** Source extract follows **
CMP Performed by an Outside Lab

Physicians often order a comprehensive metabolic panel (CMP) to:

  • Diagnose various kidney or liver conditions
  • Monitor the side effects of medications

Let’s use this information to make an appropriate scenario for modifier 90. Suppose a 43-year-old diabetic patient arrives at a primary care clinic after experiencing extreme fatigue and weakness for several days. After a brief evaluation, the patient also informs the provider about his loss of appetite.

Reviewing the patient’s medical history and noting his obesity, the physician orders a comprehensive metabolic panel test and collects his blood sample. He then sends the sample to an outside pathology lab for analysis. The laboratory performs the test and bills CPT code 80053 with modifier 90.

Manual Blood Differential Referred to an Outside Lab

Let’s consider another example. We all know that different types of blood tests serve different purposes. What if you outsource a specific test (manual white blood cell differential) to an outside lab for better efficiency?

Assume a 12-year-old girl arrives at an urgent care clinic. Her parents report a high fever with swollen lymph nodes. According to them, the fever lowers in the morning but worsens by the evening. The provider performs a complete blood count (CBC) with automated differential to identify the problem. The results show abnormal white blood cell (WBC) levels.

To determine the percentage of each WBC type, the healthcare provider refers a blood differential to an outside lab. The lab performs the test manually using stained blood smears and reports the service (CPT code 85007) with modifier 90.

Comprehensive Urinalysis Performed by an Outside Lab

For our final example, suppose a 21-year-old man arrives at a primary care clinic with diabetic symptoms. He complains of excessive thirst, fatigue, and frequent need for urination. The physician evaluates the patient and orders a urinalysis for proper diagnosis.

Due to the lack of expertise and equipment, the primary care physician refers this test to an outside lab. The lab performs a comprehensive test, including both dipstick and microscopic analysis. The technician then reports this service (CPT code 81000) with modifier 90.

Accurate Usage Guidelines for Modifier 90

Still need instructions for accurately using this modifier? Follow these accurate usage guidelines:

Accurate Uses of Modifier 90

There is only one rule for using this modifier accurately! You might have referred a test or service to an outside laboratory. But only that laboratory can use this modifier to bill for its services. This brings us to the next part:

Inaccurate Use of Modifier 90

Insurance companies strongly advise physicians to avoid using this modifier for lab tests performed by an outside laboratory. Also, avoid using this two-digit code when:

  • Your own lab technician or expert performed the test (in-house analysis)
** End of Source extract **
What you need to do: Continue the modifier 90 coding guide above from the point where it ends.
** Material shown follows **
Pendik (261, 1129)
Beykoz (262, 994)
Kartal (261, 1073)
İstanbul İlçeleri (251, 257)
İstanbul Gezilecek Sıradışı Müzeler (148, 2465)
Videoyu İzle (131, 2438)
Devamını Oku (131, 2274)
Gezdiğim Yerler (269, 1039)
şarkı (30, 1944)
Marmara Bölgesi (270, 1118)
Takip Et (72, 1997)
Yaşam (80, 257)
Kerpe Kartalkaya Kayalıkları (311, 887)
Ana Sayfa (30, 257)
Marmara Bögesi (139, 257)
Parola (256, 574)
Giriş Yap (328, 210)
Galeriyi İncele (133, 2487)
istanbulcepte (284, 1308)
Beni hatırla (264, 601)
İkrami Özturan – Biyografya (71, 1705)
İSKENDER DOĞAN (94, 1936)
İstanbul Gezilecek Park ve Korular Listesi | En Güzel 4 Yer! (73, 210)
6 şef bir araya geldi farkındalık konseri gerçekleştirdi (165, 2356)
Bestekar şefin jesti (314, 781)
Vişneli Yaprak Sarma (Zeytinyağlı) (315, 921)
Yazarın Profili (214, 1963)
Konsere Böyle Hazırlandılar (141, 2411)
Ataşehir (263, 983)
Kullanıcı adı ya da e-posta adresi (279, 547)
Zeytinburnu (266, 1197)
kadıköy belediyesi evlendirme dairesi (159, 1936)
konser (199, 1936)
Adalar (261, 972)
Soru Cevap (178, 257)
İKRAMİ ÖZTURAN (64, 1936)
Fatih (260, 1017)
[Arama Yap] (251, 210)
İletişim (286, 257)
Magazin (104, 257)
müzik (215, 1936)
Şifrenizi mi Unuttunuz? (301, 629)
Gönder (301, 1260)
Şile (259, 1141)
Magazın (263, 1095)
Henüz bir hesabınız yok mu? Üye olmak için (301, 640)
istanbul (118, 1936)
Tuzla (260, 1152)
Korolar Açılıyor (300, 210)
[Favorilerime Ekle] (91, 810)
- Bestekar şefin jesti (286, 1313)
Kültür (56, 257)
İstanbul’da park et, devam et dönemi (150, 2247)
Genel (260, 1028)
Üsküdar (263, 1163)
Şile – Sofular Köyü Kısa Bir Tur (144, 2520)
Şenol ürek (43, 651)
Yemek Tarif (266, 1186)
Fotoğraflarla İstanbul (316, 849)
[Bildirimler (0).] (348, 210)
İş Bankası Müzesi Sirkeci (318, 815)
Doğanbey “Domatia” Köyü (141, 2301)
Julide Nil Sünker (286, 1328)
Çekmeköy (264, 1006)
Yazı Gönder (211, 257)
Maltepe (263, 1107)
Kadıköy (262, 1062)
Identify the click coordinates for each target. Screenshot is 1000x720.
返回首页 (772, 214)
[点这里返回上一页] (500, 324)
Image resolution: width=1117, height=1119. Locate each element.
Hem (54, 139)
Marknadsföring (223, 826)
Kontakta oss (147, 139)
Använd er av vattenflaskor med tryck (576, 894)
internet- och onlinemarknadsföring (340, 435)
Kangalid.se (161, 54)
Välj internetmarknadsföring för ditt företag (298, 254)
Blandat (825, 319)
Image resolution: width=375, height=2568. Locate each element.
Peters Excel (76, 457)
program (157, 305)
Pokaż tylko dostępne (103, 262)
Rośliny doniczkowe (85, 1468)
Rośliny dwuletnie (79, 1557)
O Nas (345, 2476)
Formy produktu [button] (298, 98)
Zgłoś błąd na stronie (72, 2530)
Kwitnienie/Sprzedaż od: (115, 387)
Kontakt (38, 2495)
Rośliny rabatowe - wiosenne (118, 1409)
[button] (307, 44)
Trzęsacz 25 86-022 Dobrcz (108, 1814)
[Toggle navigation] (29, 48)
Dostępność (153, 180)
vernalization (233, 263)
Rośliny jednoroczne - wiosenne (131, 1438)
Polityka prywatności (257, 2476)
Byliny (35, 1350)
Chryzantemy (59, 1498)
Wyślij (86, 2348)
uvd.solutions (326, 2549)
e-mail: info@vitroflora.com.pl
** End of Material shown **
Response area:
  • You have only collected the specimen/sample (modifier 90 is inapplicable with venipuncture codes, CPT code 36415)
  • The test is part of bundled services
  • The reference lab has performed anatomic pathology services

Verify Payer Rules for Modifier 90

Many insurance companies, including Anthem Blue Cross and Blue Shield, reject pass-through billing for lab services. This takes us to the point discussed in the above section: you cannot use this modifier to bill for tests that you have not performed.

Our constant advice for avoiding denials is to review and verify payer requirements about modifier 90 in advance.

Other Billing Tips for Modifier 90

Finally, follow these two additional tips to receive timely payments:

  • Apply this modifier directly to the appropriate CPT code (for example, 80053-90).
  • Submit complete documentation, including the test referral and reports.

Summary

We hope you now understand the accurate use of modifier 90. In case you missed anything important, let us remind you that this CPT modifier specifies lab services performed by a reference lab. If you are a treating provider, you can only charge for drawing blood or samples.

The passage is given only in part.